Pointing out that a doctor cannot treat an illness successfully if that illness isn’t correctly identified/diagnosed is to state the glaringly obvious. I would suggest that the same caution should be applied when we attempt to address the ills of society.

Charles Blow–in my estimation–has offered precisely that insight in a recent opinion piece the New York Times.

Blow begins with what is now a depressingly familiar litany of the sins of the party that calls itself Republican–a cult that bears less and less resemblance to what used to be the mainstream of that party. As he asks, what do you call members of a party who are invested in an obvious lie–not to mention a liar “determined to undermine, corrupt and even destroy our democracy?” What about that party’s leaders, who feel entitled to use that lie “as a pretext to suppress the votes and voices of Americans with whom they disagree?”

What do you call a party where many of its members have worked against a lifesaving, society-freeing vaccine in the middle of a pandemic, exposing many of their own followers to the deadly virus, all for the sake of being contrarian, anti-establishment and anti-science?

Those accusations–that litany–is, or should be, stupefyingly familiar by now. The contribution Blow makes in this column is his insistence that this is anything but “politics as usual,” and that we need to recognize that fact if we are to summon the will and wit to overcome the threat these people pose to democracy and the rule of law.

I have heard all the things that the moderates and neutralists have to say: Overheated language helps nothing and alienates people who could otherwise be converted. Don’t cast as evil someone with whom you simply have a disagreement. Build bridges, don’t burn them.

Collected data:

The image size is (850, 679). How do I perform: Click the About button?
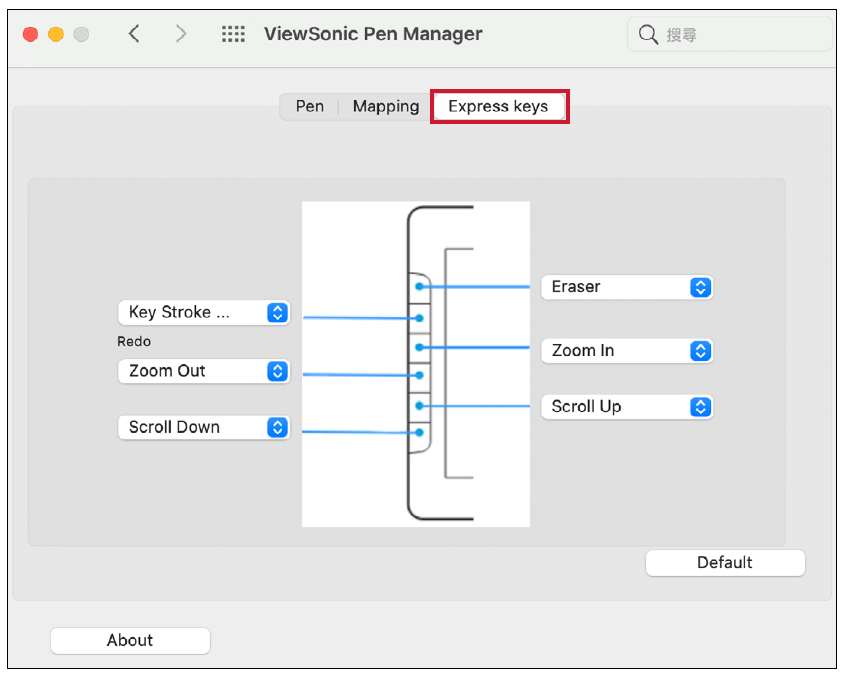[x=130, y=640]
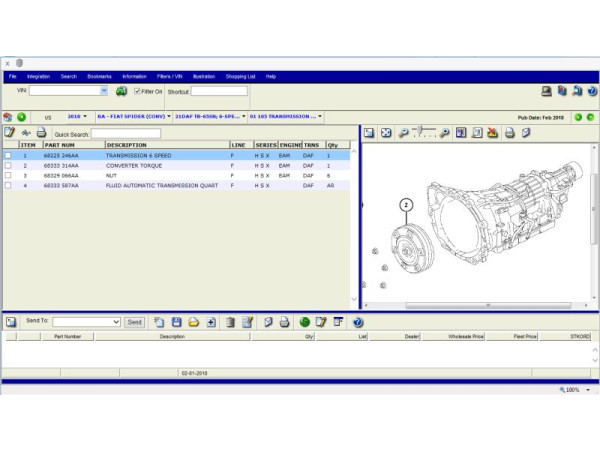This screenshot has height=452, width=600.
Task: Toggle the Filter On checkbox
Action: click(138, 91)
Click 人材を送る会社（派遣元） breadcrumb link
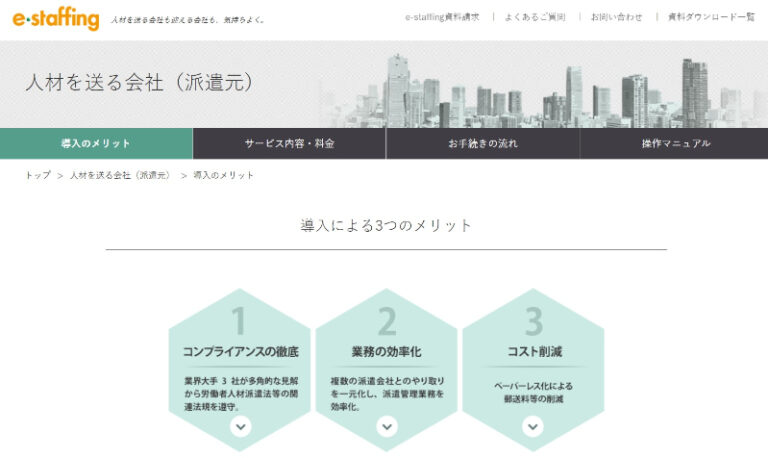The width and height of the screenshot is (768, 458). (119, 175)
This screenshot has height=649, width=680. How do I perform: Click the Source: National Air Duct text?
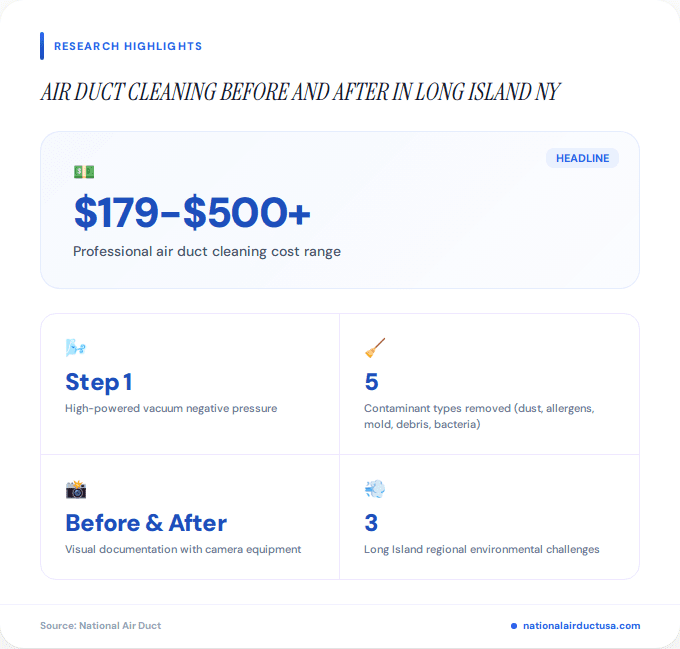100,626
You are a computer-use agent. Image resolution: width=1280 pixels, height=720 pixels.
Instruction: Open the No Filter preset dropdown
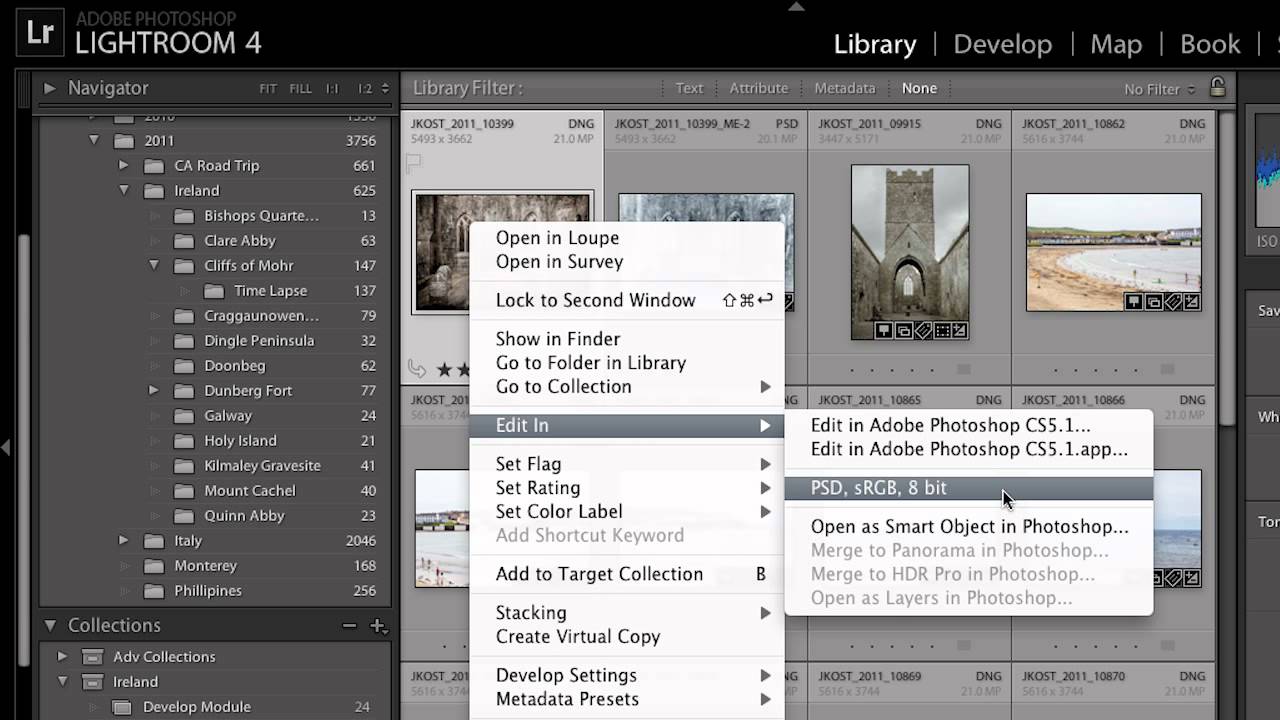[x=1159, y=89]
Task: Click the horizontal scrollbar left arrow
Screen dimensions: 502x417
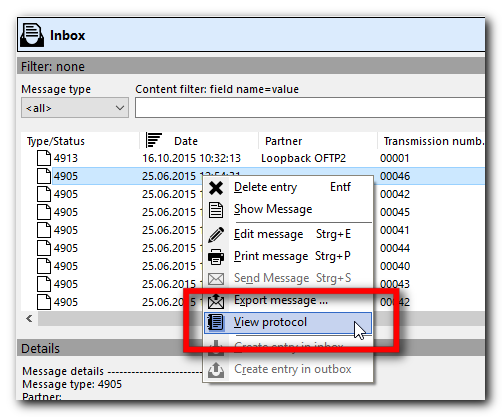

> _Questions_:
a - Could you set down the part of the essay on Charles Blow's column starting with "What do you" and going on through "anti-establishment and anti-science?"?
b - What comes next in the essay on Charles Blow's column? Continue it from its last sentence.

> _Answers to the exercise_:
a -
What do you call a party where many of its members have worked against a lifesaving, society-freeing vaccine in the middle of a pandemic, exposing many of their own followers to the deadly virus, all for the sake of being contrarian, anti-establishment and anti-science?

b -
I could understand and appreciate all of that in another time. I can recall being impressed by how well a conservative argument was asserted, even if I disagreed with it. I can remember when conservatism was just as intellectual as liberalism, and compromises could be made to feel like the combining of the best of both…

But we should also not underplay or sugarcoat the darkness of the current season.

I don’t see how we continue to pretend that this is politics as usual, that it’s normal squabbling between ideological opposites. No, something is deeply, dangerously wrong here. This is not the same as it has always been.

Blow doesn’t offer a strategy for dealing with the situation that he has accurately described, and I certainly don’t have a solution, or even a proposed intervention. But I do know that you cannot solve a problem you are unwilling to recognize. A doctor cannot cure someone’s cancer if she continues to insist that what ails the patient is just a common cold.

Let’s be honest: A significant minority of the American public is dangerously mentally ill. (Mental illness, as Mitch recently reminded us in a comment to a previous post, is ” a state of mind which prevents normal perception, behavior, or social interaction”) A troubling number of those who have been drinking this generation’s Kool Aid are acting out their fantasies–shooting up pizza parlors, staging an insurrection, denying the reality of a pandemic…Failure to recognize the extent to which the moment we occupy differs from the ideological or political disagreements most of us formerly experienced will make it impossible to fashion an effective response.

I wish I knew what that “effective response” might look like. Other than a massive GOTV effort, I don’t. But I do know–and yesterday’s blog highlighted– that we aren’t dealing with the common cold.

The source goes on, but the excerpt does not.